Continuing our on-going series on Dale Carnegie for Writers (DC4W), the first three principles in the Twelve Ways to Win People to Your Way of Thinking, the third section in How to Win Friends and Influence People, are:
- Avoid arguments.
- Show respect for the other person's opinions. Never tell someone they are wrong.
- If you're wrong, admit it quickly and emphatically.
1. Avoid arguments.
How often have you felt compelled to read a book (perhaps because everyone else is talking about it and you don't want to be left out)? I commented in an earlier post about my reluctance to join the bandwagon if something becomes too popular. I often don't enjoy the thing that is popular because very few works can meet the expectations created by that much hype. Or to put it in Carnegie terms, I've not been won to the author's way of thinking, rather I've lost an "argument" with popular opinion. Arguments are all about compulsion. Compulsion will never win anyone to your way of thinking.
I think this advice is particularly appropriate for writers who receive criticism from a writing group, agents/editors, or reviewers. Arguing that the person offering the criticism doesn't "get it" isn't going to help them "get it." They'll simply dig in and reinforce their position.
The same is true with rejection. Argument simply confirms the rejector's opinion.
The best policy is to listen and learn. You may need clarification, but take care that your request for clarification doesn't put the other party on the defensive.
2. Show respect for the other person's opinions. Never tell someone they are wrong.
This principle flows naturally from the first. Telling someone they are wrong is the first salvo in an argument.

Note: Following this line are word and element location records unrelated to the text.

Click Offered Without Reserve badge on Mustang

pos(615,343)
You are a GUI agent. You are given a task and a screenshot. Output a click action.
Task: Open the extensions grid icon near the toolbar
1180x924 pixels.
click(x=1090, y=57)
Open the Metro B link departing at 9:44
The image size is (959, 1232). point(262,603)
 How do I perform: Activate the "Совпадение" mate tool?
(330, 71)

Notice, by the way, that the key word here is "opinions." If it truly is a matter of fact (and very few thing are), and the error could cause harm, that's another matter. But publishing is a deeply subjective business (which is a diplomatic way to say that nobody really knows what works in an objective or, more importantly, predictive sense).
Again, for writers, this is particularly important to remember when dealing with rejection. First, once someone has decided they can't sell your project, that opinion becomes their truth and you won't get their best efforts if you force the issue. Second, with the knowledge that it is the other person's opinion, you can move on confident that the rejection is not an objective condemnation but simply means it wasn't the right project for them.

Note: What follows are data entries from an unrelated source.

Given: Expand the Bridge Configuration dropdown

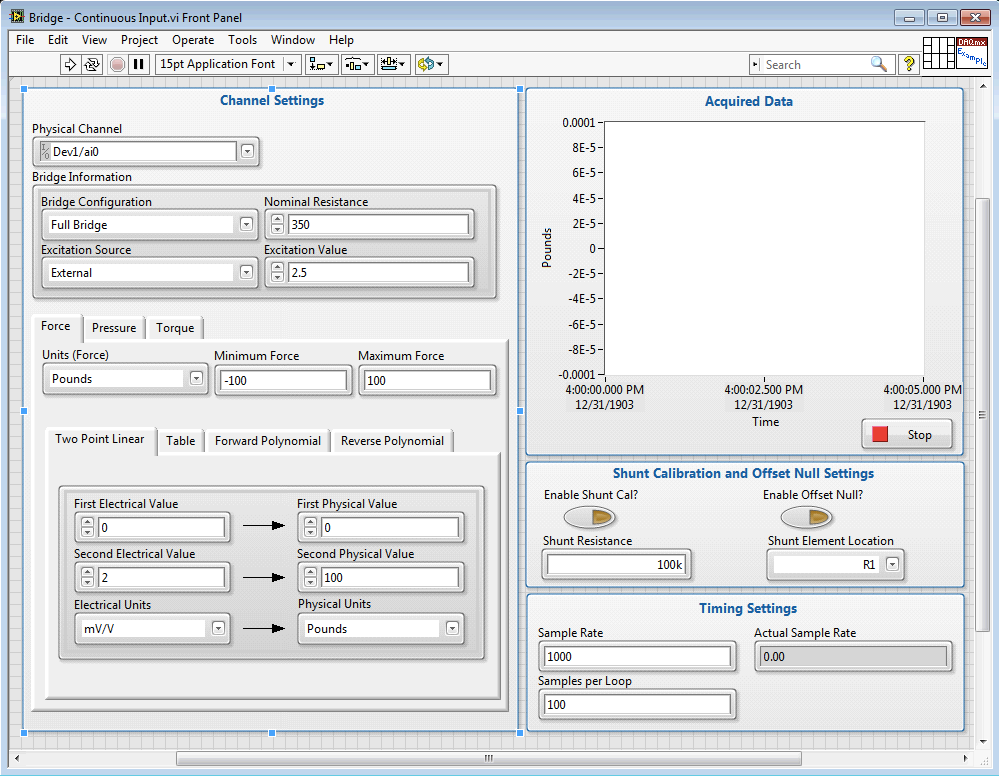Looking at the screenshot, I should [247, 225].
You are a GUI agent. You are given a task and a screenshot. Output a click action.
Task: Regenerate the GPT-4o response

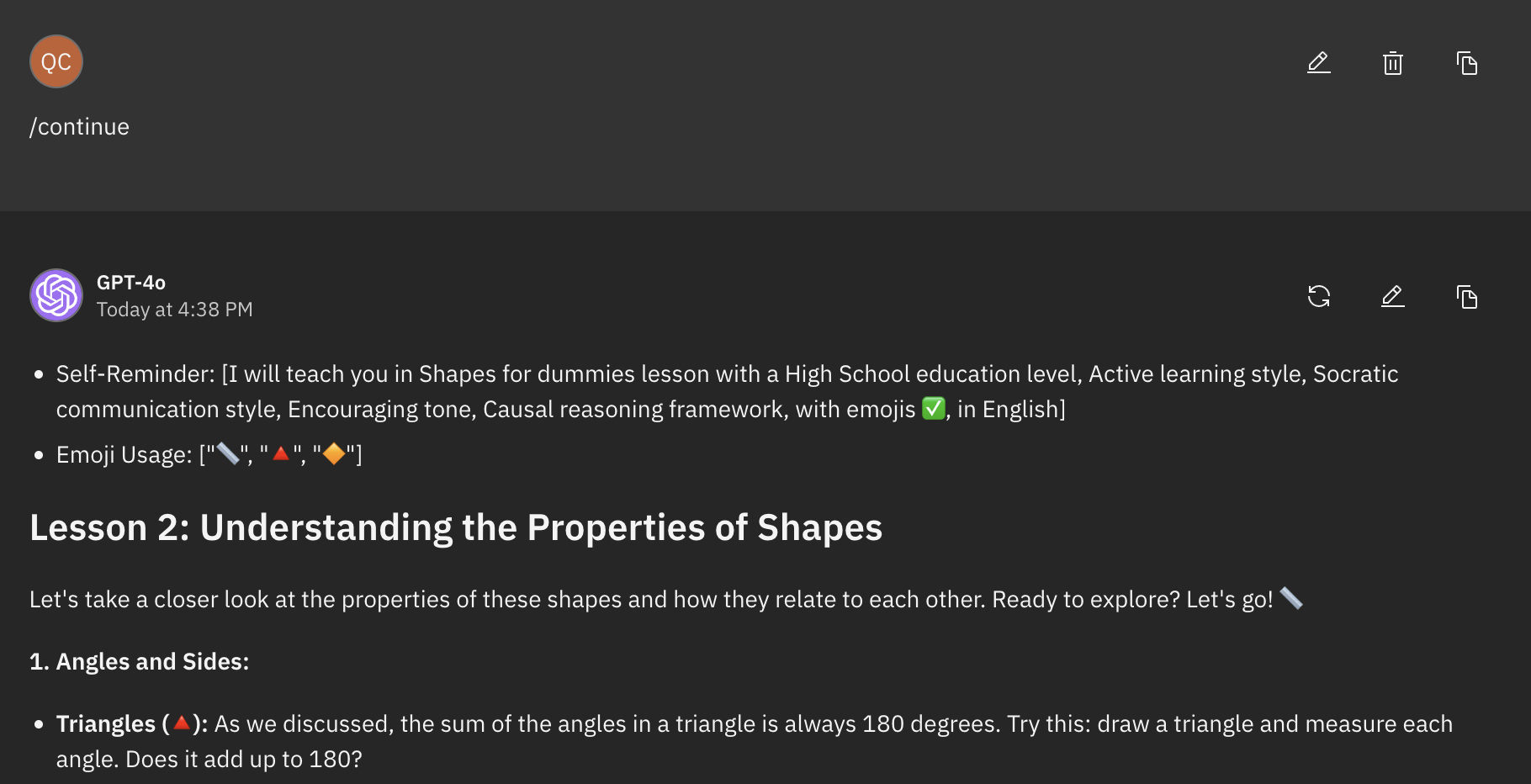click(1318, 296)
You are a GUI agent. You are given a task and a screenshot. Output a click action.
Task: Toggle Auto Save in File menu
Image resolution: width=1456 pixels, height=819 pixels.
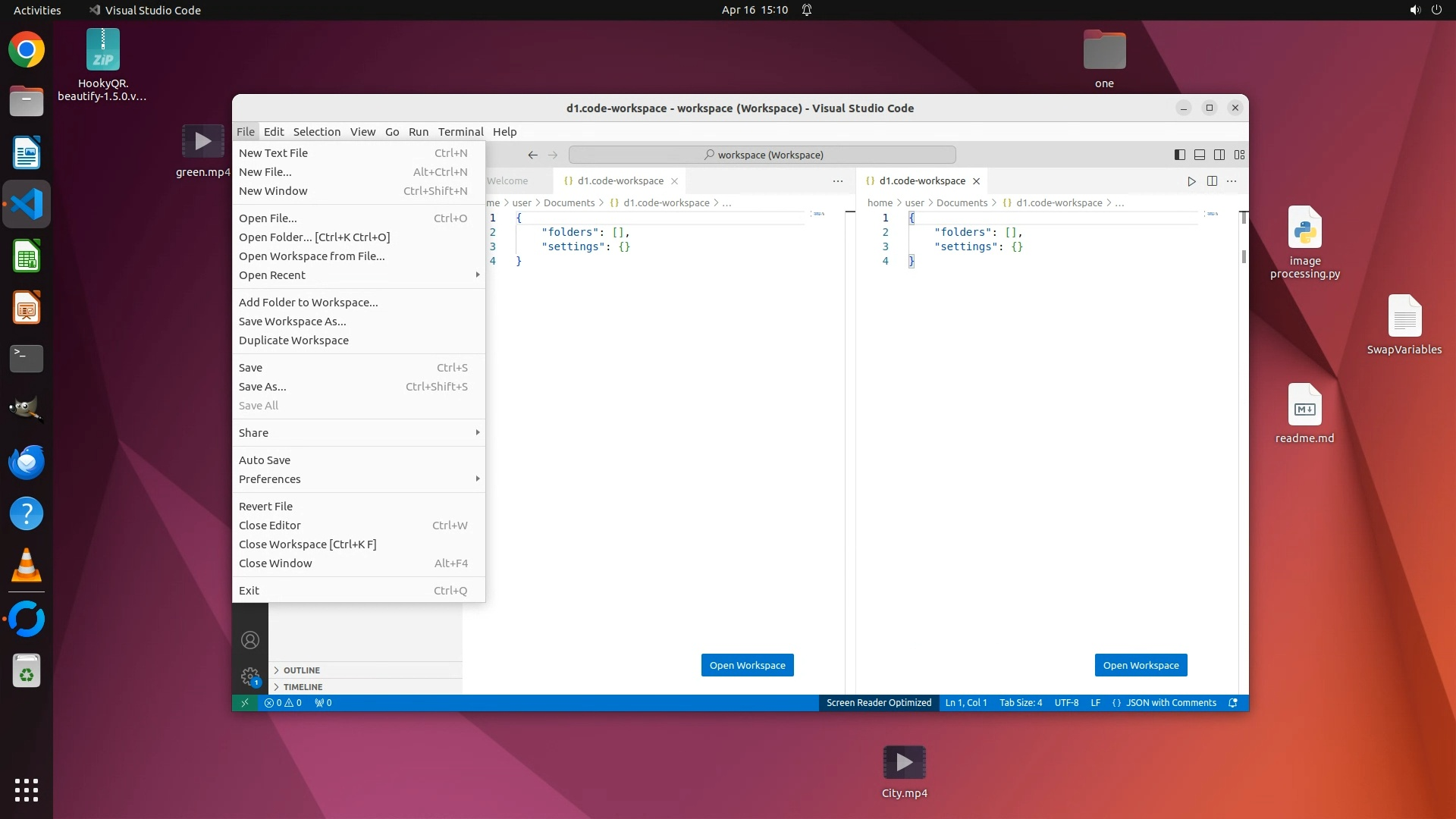265,460
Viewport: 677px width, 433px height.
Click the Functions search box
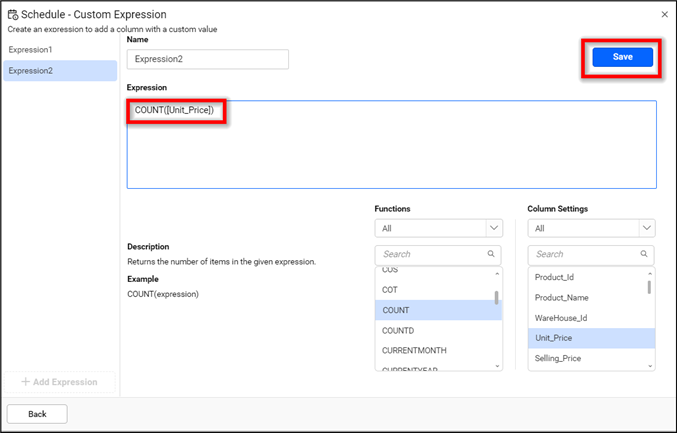pos(430,254)
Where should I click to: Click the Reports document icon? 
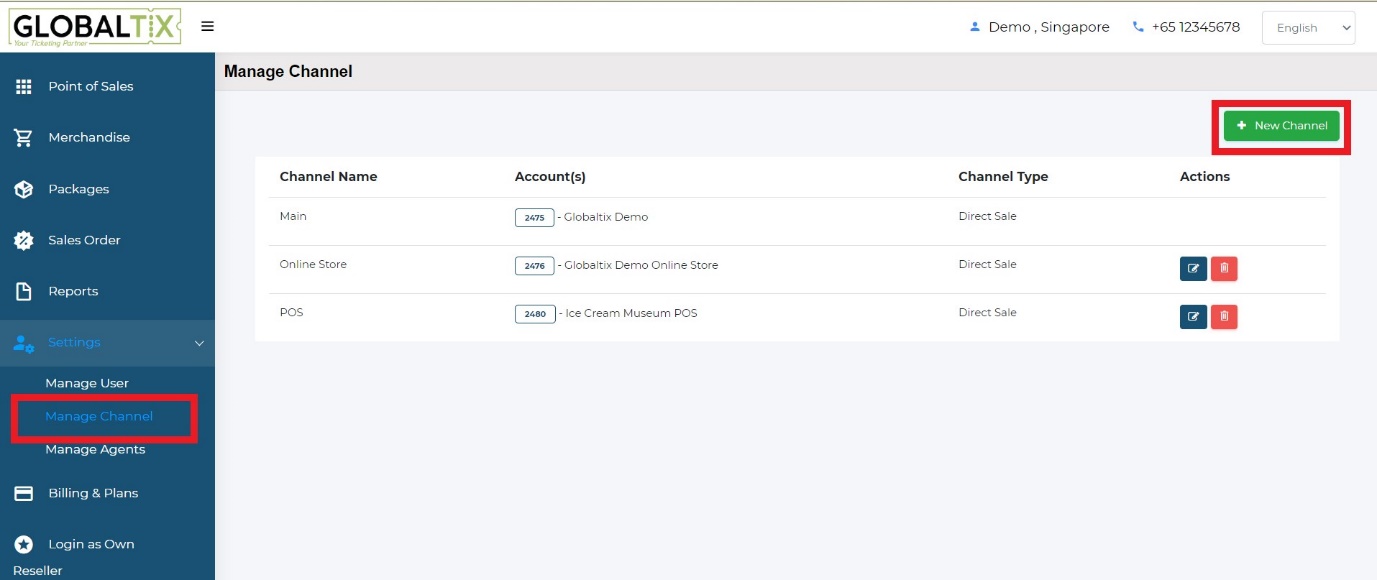coord(24,291)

3. If you're wrong, admit it quickly and emphatically.
Admitting your mistakes quickly and emphatically is a good idea for more reasons that I can cover in a paragraph or two. It's a powerful way to defuse a potentially confrontational situation.

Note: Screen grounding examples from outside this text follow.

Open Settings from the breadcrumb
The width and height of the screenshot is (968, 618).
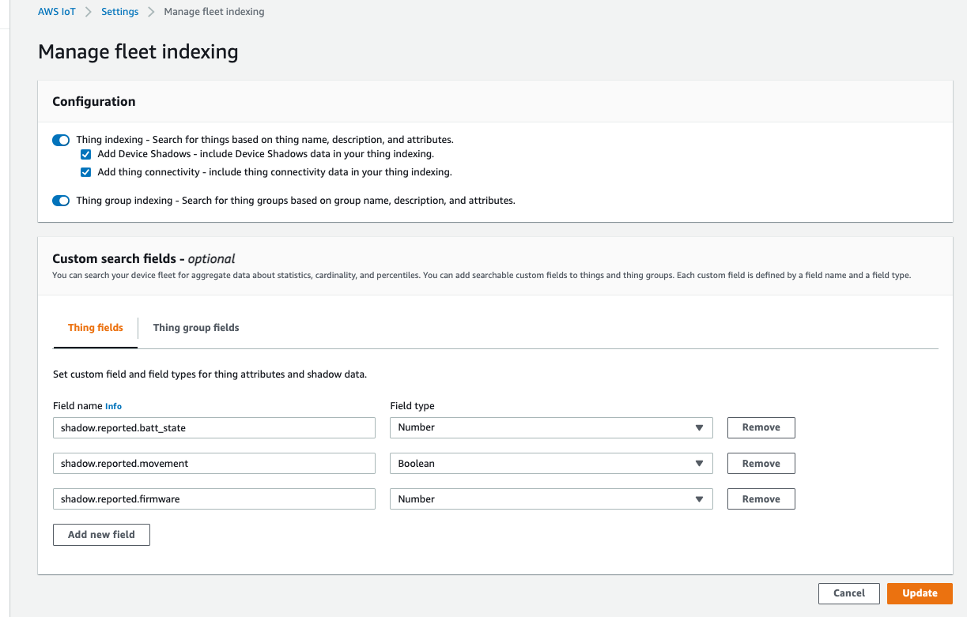click(x=119, y=11)
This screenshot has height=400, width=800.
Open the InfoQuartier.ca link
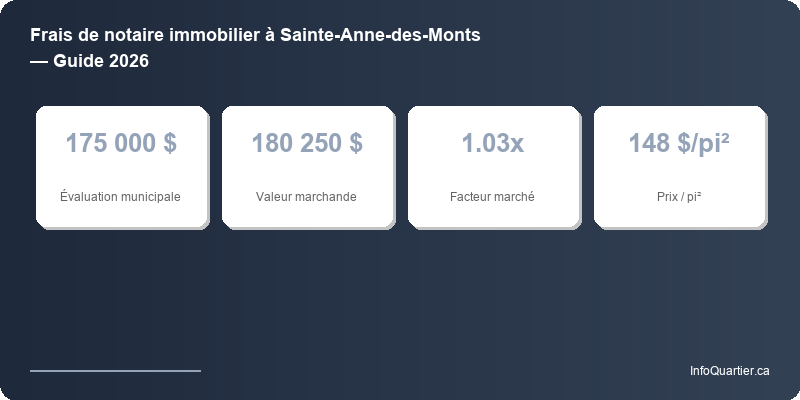(729, 371)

As a writer, this principle betokens a fundamental willingness to learn and improve. That willingness should apply to both your craft and the conduct of your public relationships.
And if none of that makes sense, consider that the most interesting protagonists are not perfect. As the protagonist of your own story, you don't have to be perfect either. Indeed, our culture generally views someone who is candid about their shortcomings far more charitably than someone who denies they have any short comings.